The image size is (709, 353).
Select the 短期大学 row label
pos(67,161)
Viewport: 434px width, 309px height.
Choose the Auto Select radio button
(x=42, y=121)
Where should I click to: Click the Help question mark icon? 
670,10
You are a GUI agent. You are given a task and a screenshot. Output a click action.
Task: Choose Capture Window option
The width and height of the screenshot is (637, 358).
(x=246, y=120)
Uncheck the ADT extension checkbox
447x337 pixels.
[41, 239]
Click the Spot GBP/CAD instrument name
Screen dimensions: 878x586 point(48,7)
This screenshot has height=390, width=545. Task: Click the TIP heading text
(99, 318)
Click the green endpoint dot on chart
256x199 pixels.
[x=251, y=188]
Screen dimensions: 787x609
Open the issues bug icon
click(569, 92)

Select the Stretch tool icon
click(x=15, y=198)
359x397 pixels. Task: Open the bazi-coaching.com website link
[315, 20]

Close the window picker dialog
⁂
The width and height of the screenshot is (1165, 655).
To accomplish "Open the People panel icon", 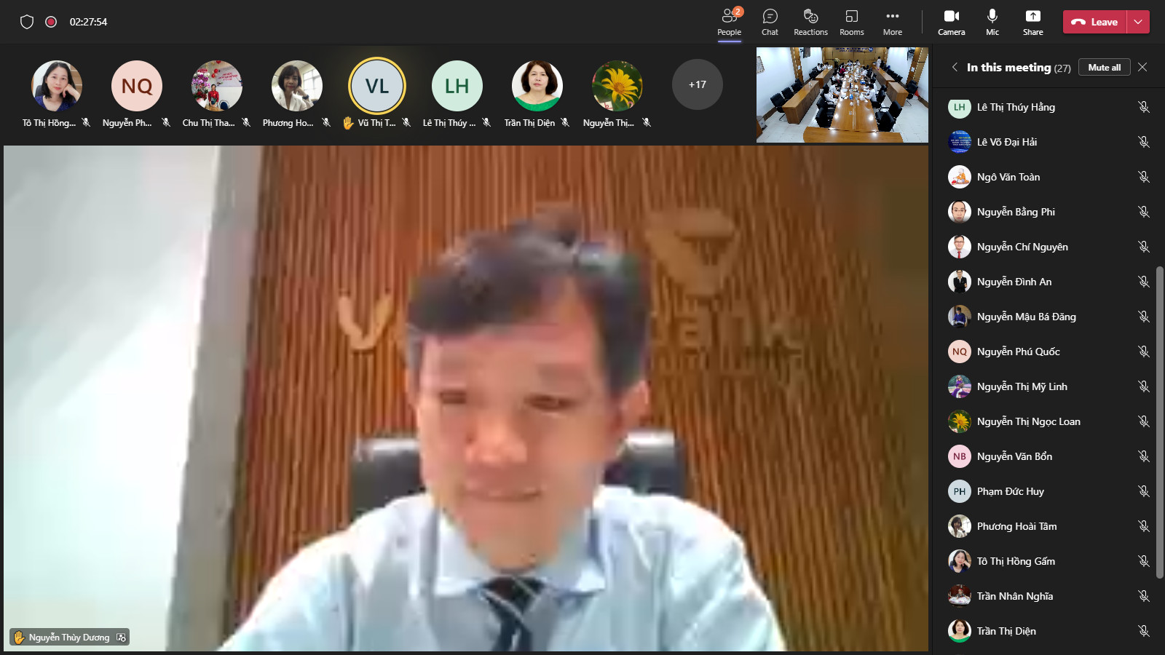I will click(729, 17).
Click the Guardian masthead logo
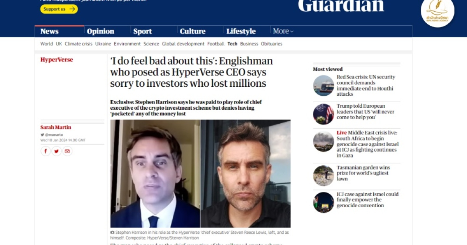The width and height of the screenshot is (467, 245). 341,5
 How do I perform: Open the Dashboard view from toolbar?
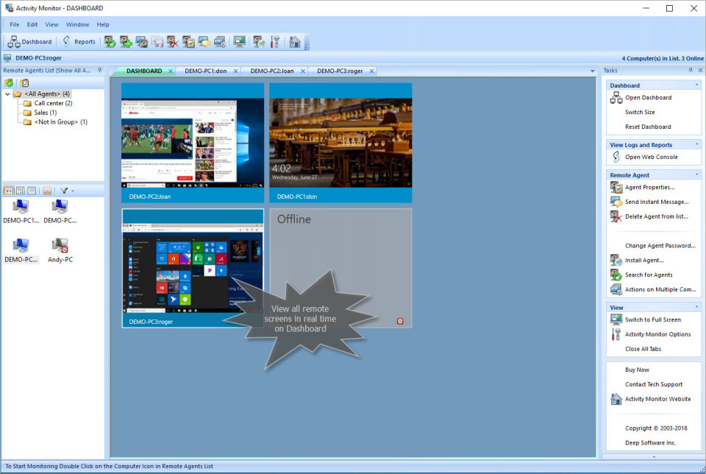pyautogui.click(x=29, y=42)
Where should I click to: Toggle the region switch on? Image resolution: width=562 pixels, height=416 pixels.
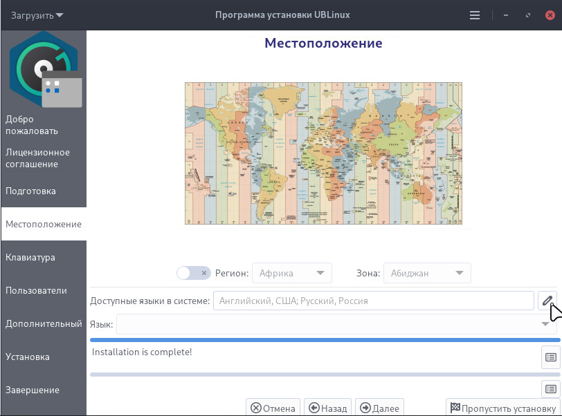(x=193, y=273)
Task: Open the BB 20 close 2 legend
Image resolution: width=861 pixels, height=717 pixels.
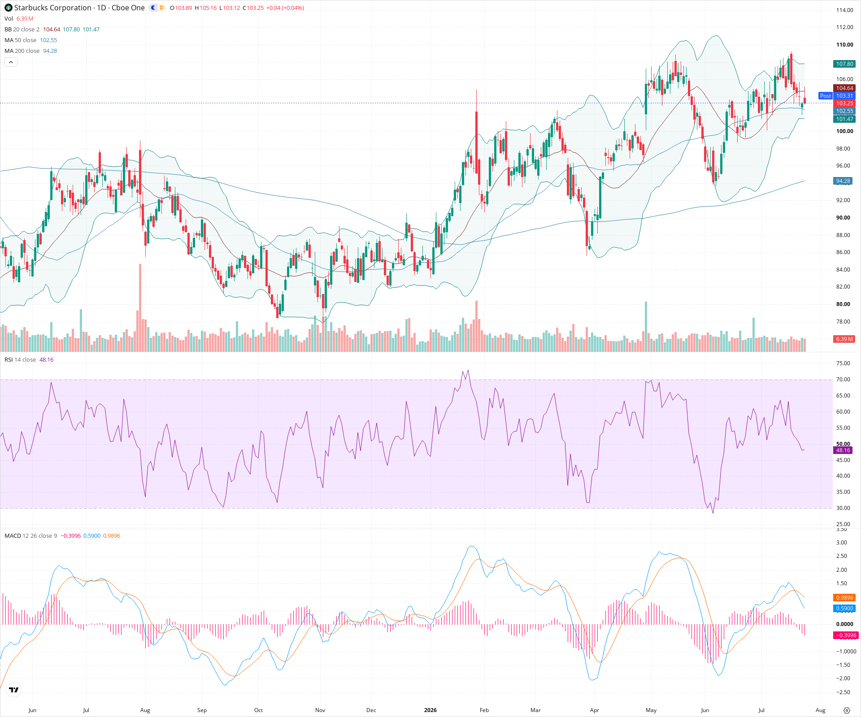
⁂
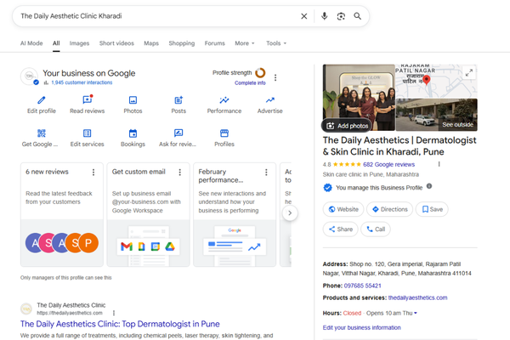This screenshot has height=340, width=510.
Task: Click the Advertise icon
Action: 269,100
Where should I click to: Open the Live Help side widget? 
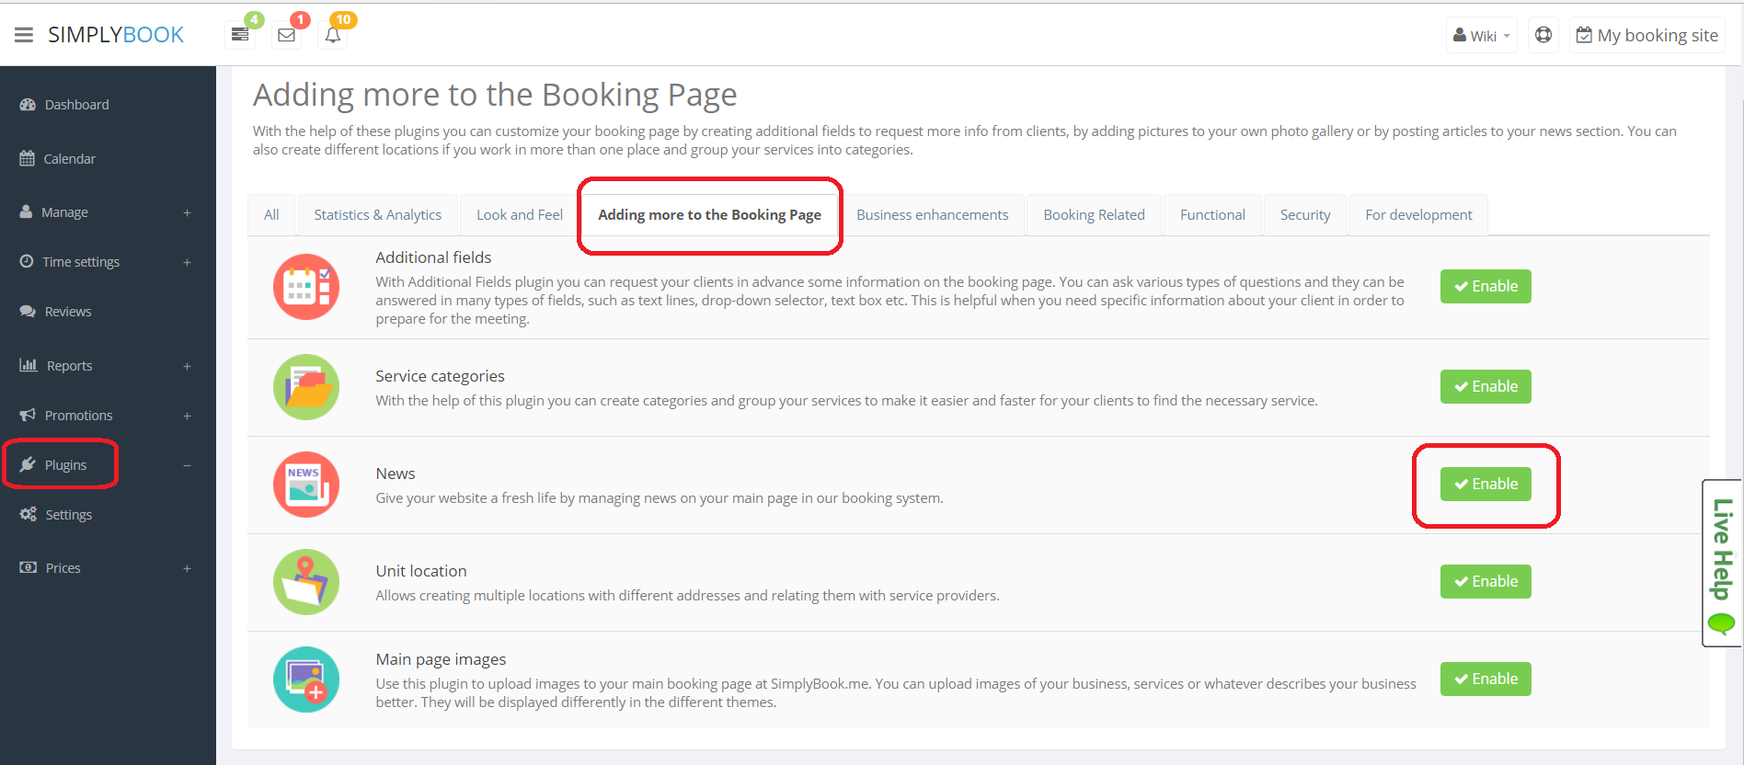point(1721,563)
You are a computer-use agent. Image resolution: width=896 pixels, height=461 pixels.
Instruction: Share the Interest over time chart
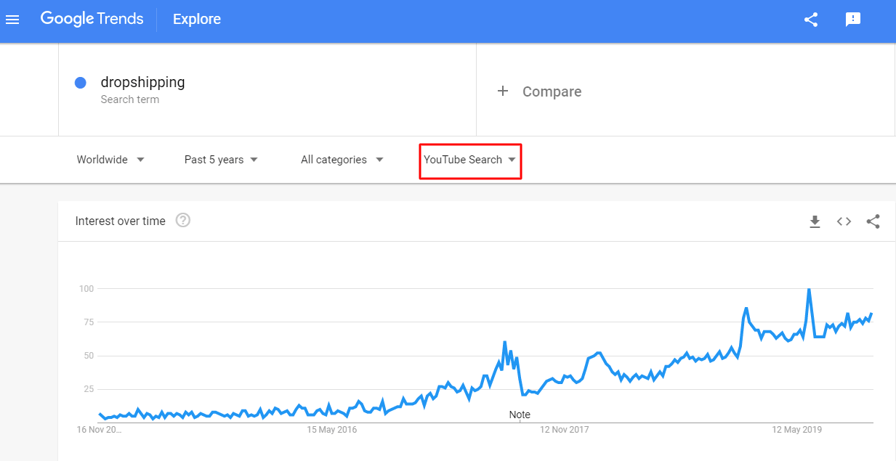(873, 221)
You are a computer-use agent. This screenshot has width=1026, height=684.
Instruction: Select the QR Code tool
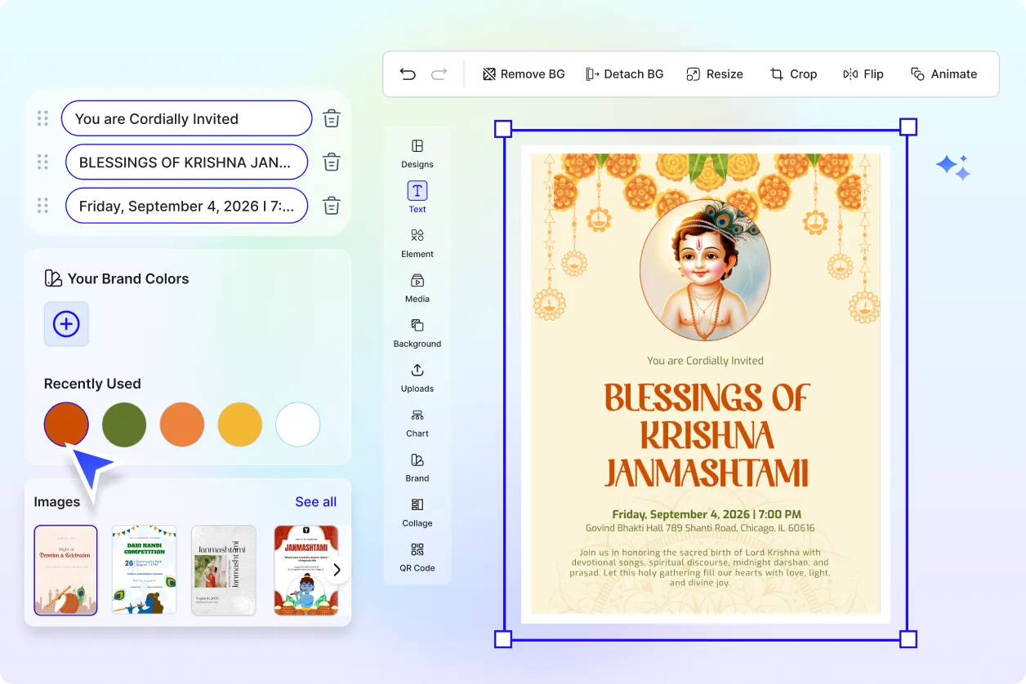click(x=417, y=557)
⁂
▸ **ASSIGNED TASK**: Which of the lines in the data hold the string "agent"? Report each of them by copying it.

▸ **EXPECTED OUTPUT**:
You are a GUI agent. You are given a task and a screenshot. Output a click action.
You are a computer-use agent. Image resolution: width=896 pixels, height=461 pixels.
You are a computer-use agent. This screenshot has width=1026, height=684.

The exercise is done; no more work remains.